Jeremy S. Abramson, MD, discusses the significant 2-year follow-up results from the phase 3 STARGLO trial in DLBCL.
Jeremy S. Abramson, MD, director of the Jon and Jo Ann Hagler Center for Lymphoma at the Massachusetts General Hospital Cancer Center, and associate professor of medicine at Harvard Medical School, in Boston, Massachusetts, discusses the significant 2-year follow-up results from the phase 3 STARGLO trial (NCT04408638). This study investigated the combination of glofitamab-gxbm (Columvi) with gemcitabine and oxaliplatin (GemOx) compared with rituximab (Rituxan) and GemOx (R-GemOx) in patients with relapsed/refractory (R/R) diffuse large B-cell lymphoma (DLBCL).

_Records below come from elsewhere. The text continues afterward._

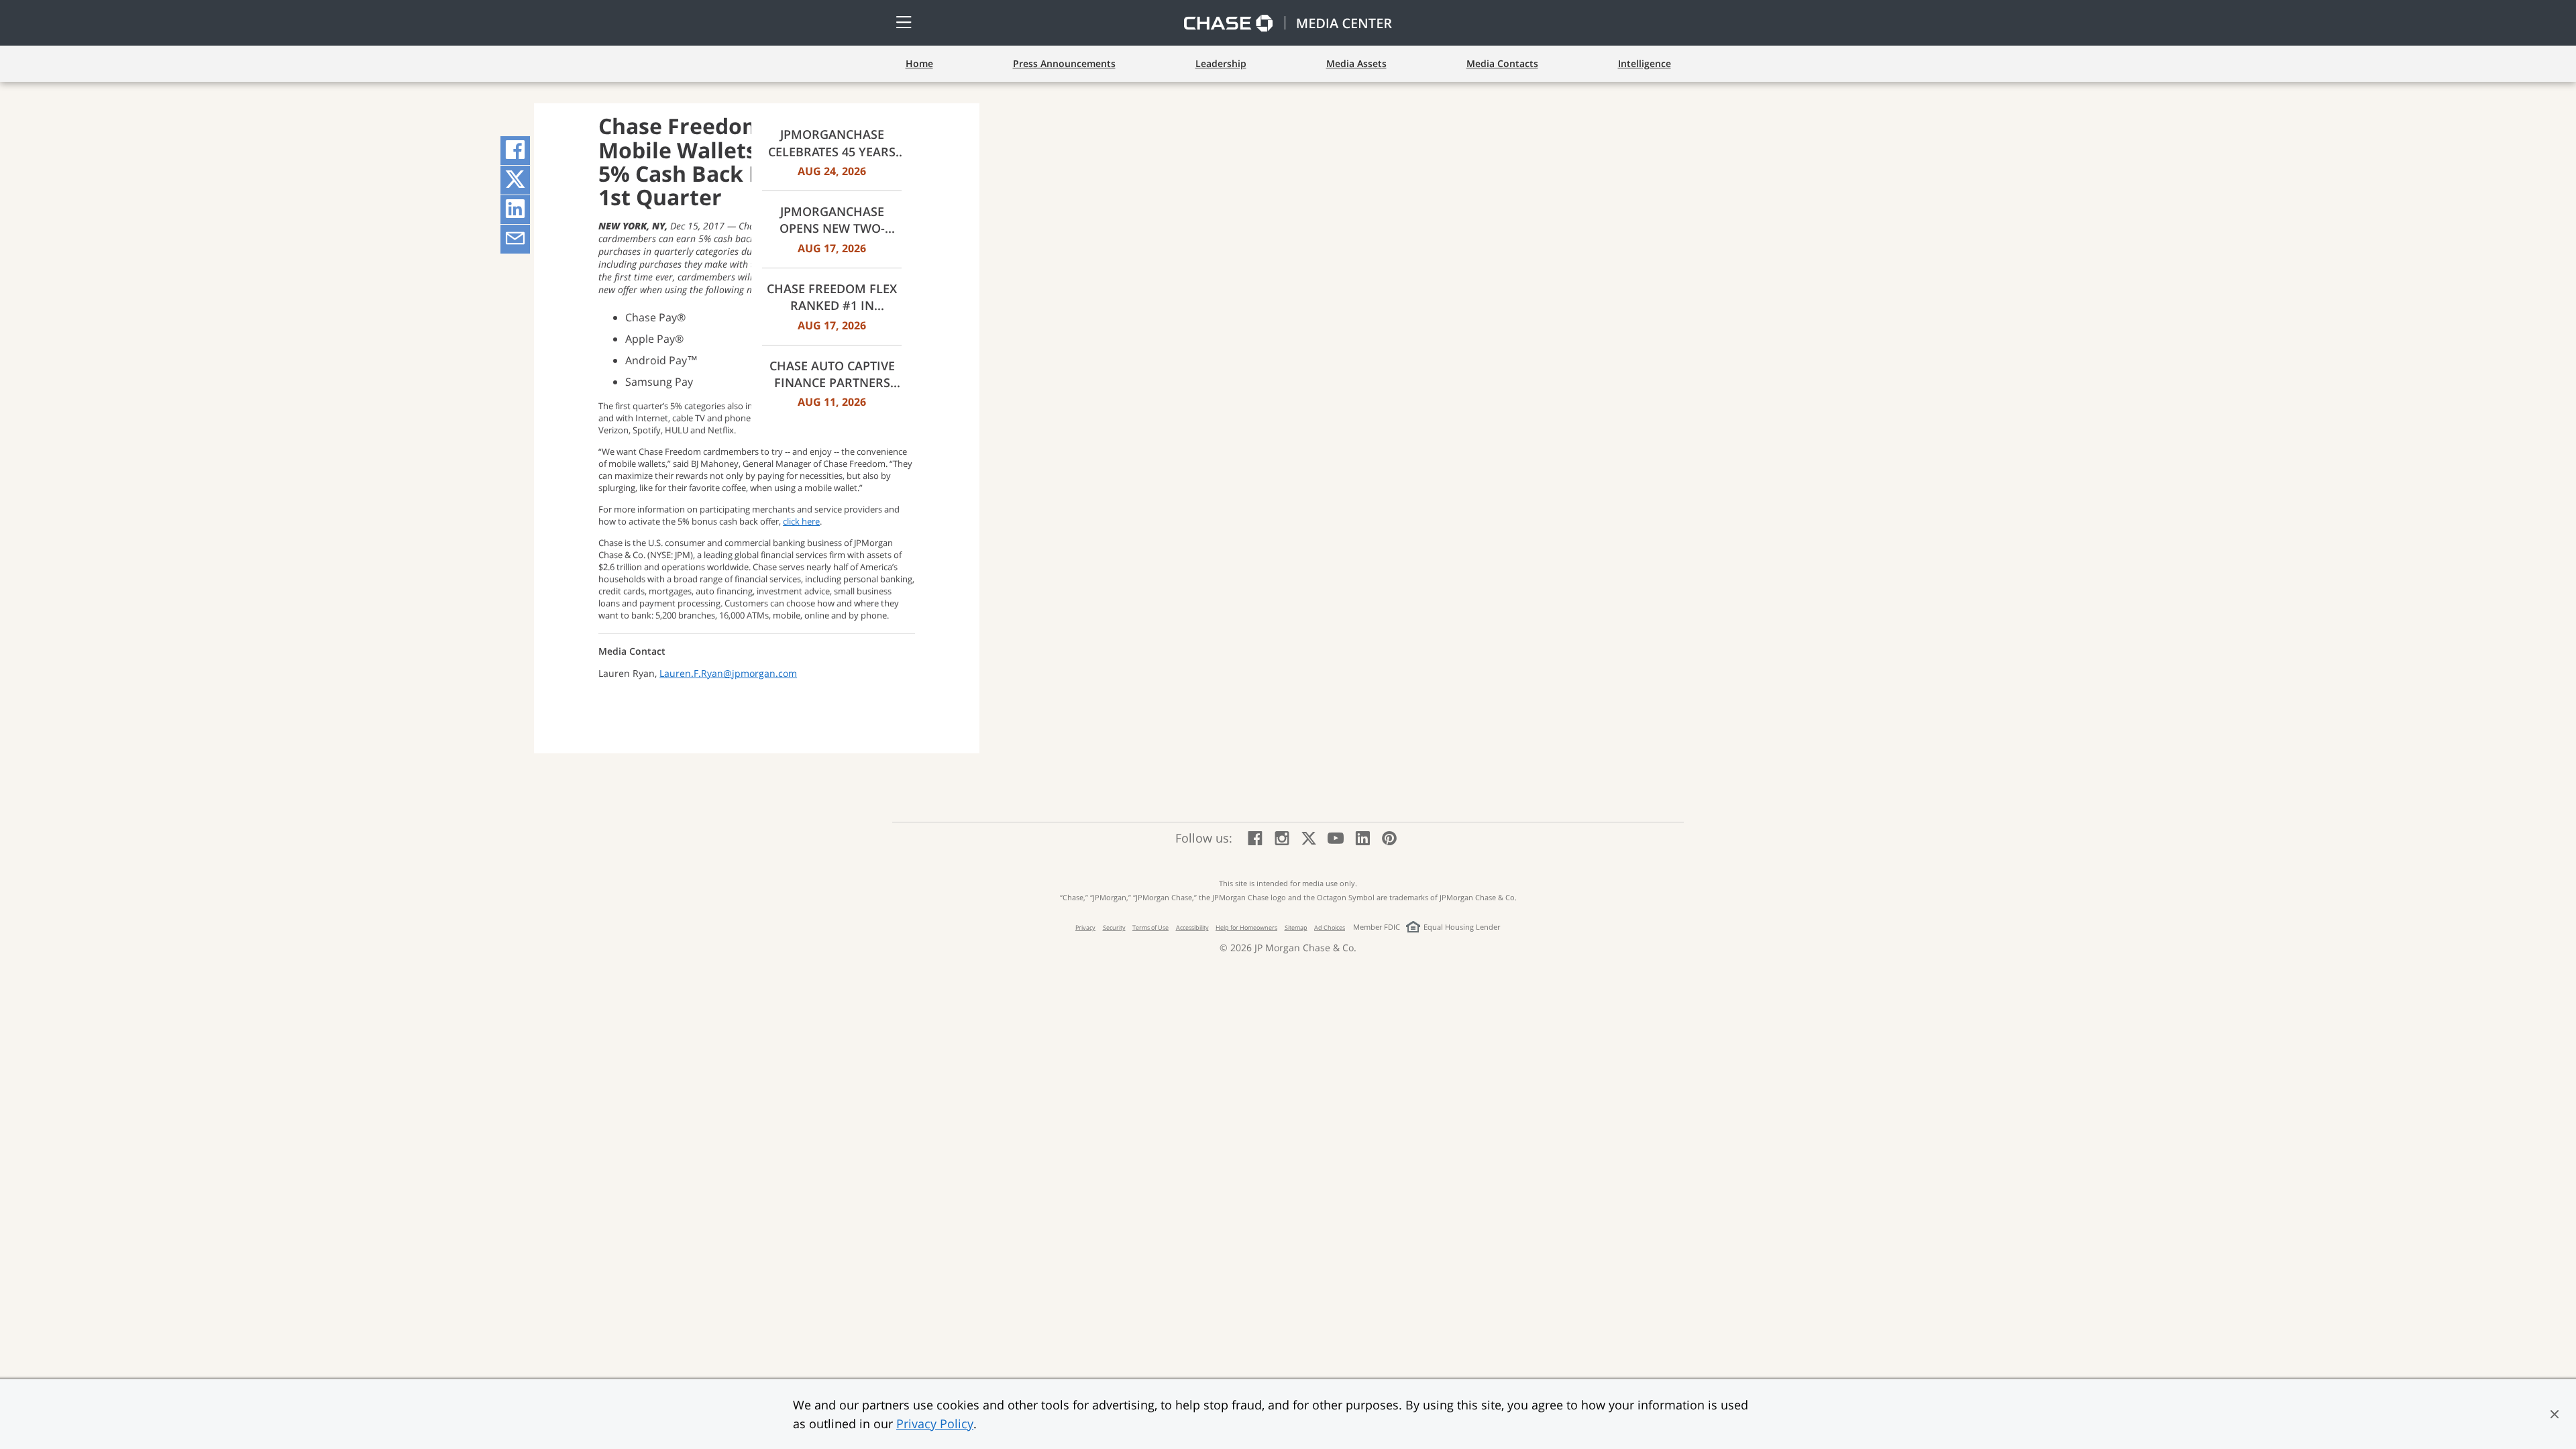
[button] (2554, 1414)
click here (801, 521)
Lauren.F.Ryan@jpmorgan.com (728, 673)
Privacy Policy (934, 1423)
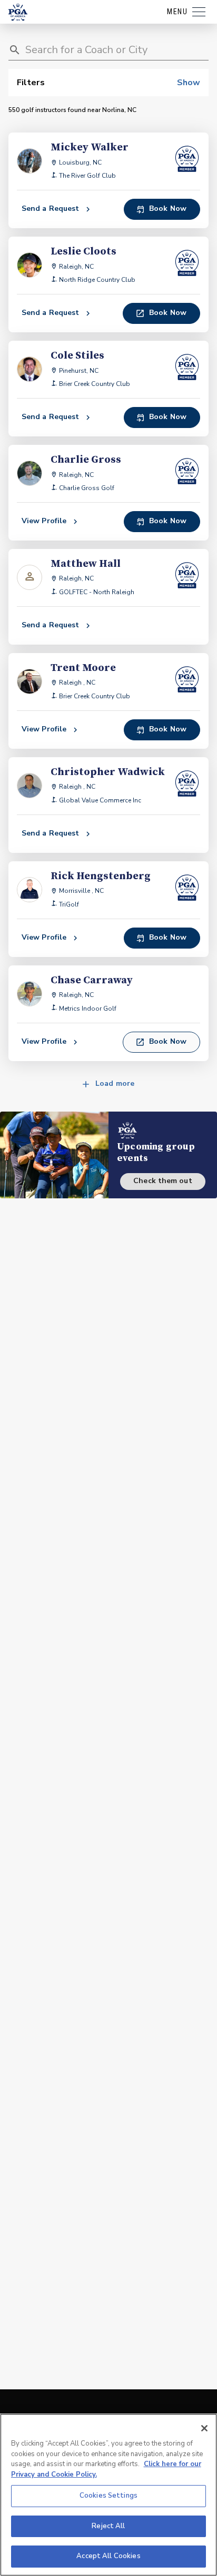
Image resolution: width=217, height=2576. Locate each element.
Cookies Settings (108, 2495)
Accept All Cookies (108, 2556)
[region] (108, 2495)
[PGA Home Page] (17, 12)
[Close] (204, 2428)
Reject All (108, 2526)
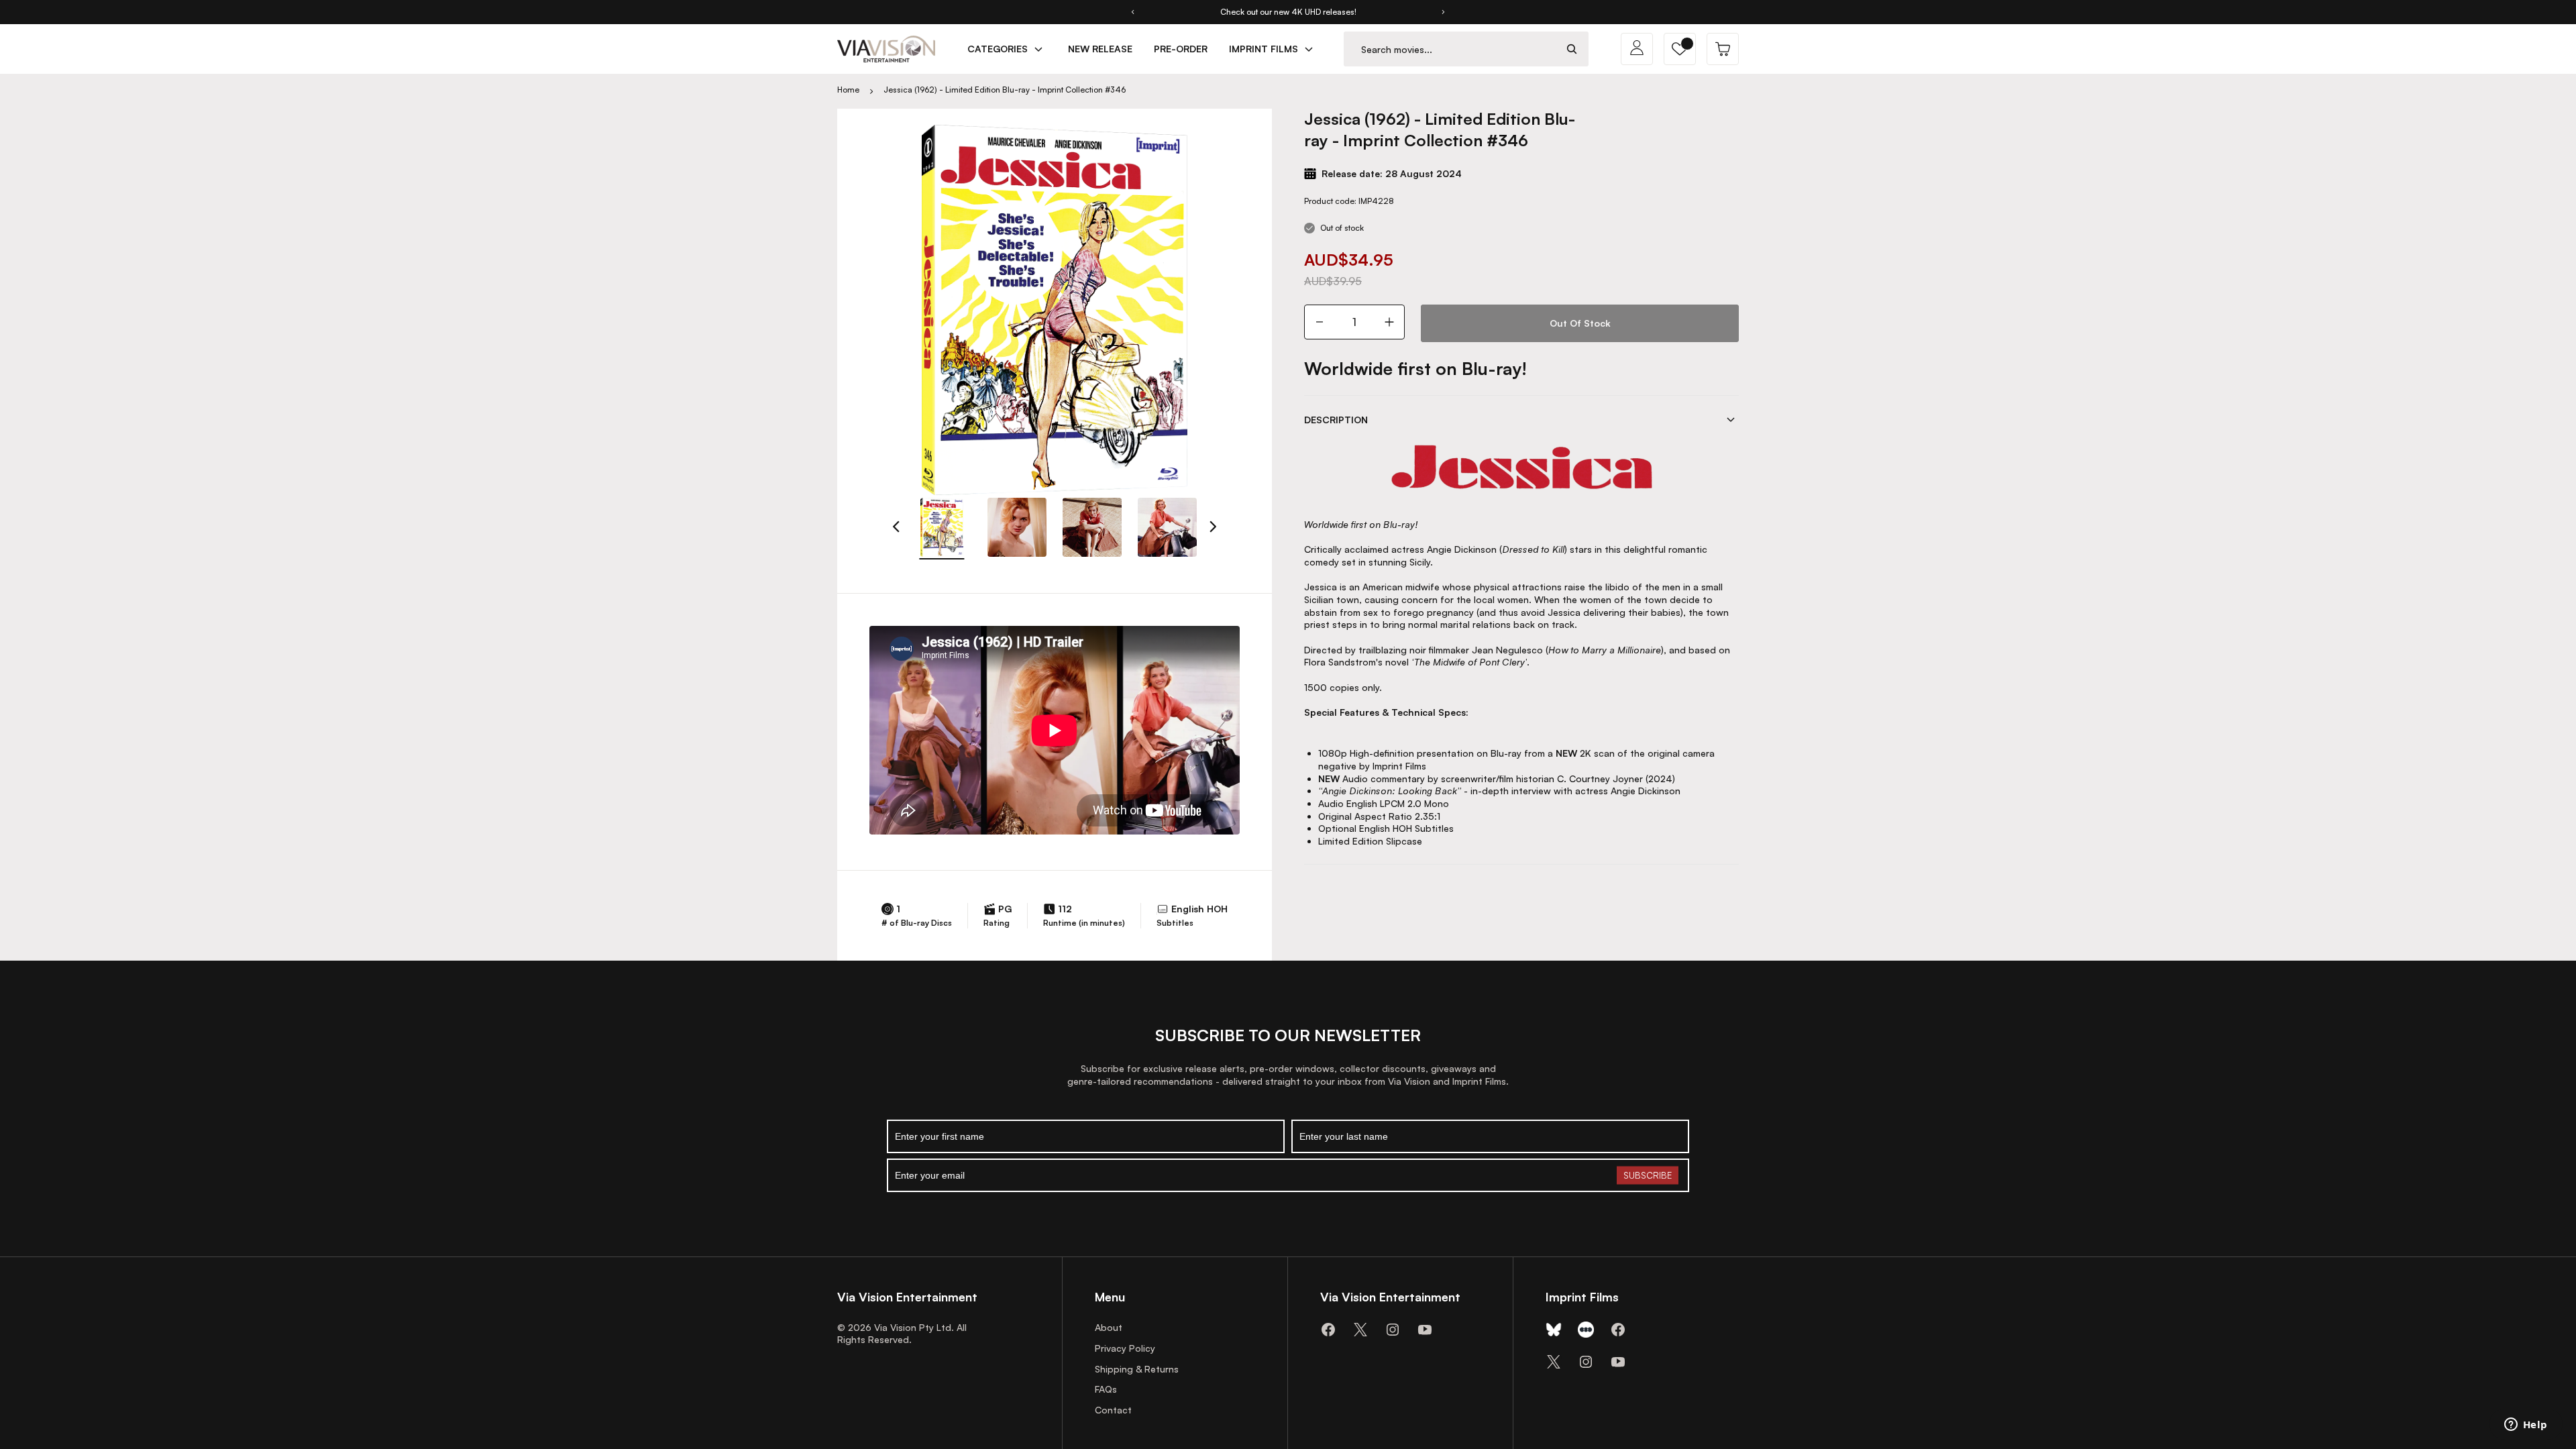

According to Abramson, the rationale for this combination stems from a critical unmet need in second-line and later management of DLBCL. While chimeric antigen receptor (CAR) T-cell therapy is available for some, many older, frailer patients are ineligible for autologous stem cell transplant or lack access to CAR T-cells. For these individuals, effective treatment options are scarce, and few induce complete remissions.
“So, the STARGLO trial was designed to introduce the highly active bispecific antibody, glofitamab, in combination with gemcitabine and oxaliplatin as a second-line treatment for patients with DLBCL who are considered transplant ineligible,” he shares.
With 2 years of follow-up, the STARGLO trial demonstrates durable and sustained benefits across all relevant clinical end points. The study met its primary end point, showing a significant improvement in overall survival (OS). Glofitimab and GemOx led to a 40% reduction in the risk of death, with 54% of patients alive at 24 months compared with only 33.6% on R-GemOx. The median OS for Glofit-GemOx was not evaluable, highlighting its sustained benefit, vs 13.5 months for R-GemOx (HR, 0.60).
Key secondary end points also showed substantial ongoing benefit. Progression-free survival was significantly improved, with a 60% reduction in the risk of progression or death favoring glofitimab and GemOx (median 13.8 months vs 3.6 months for R-GemOx; HR, 0.41). The complete remission (CR) rate was notably higher with glofitimab and GemOx (58.5% vs 25.3%). For patients achieving CR on glofitimab and GemOx, the median duration of CR was not reached, and 82.4% of patients in CR at end of treatment remained in remission 1 year later.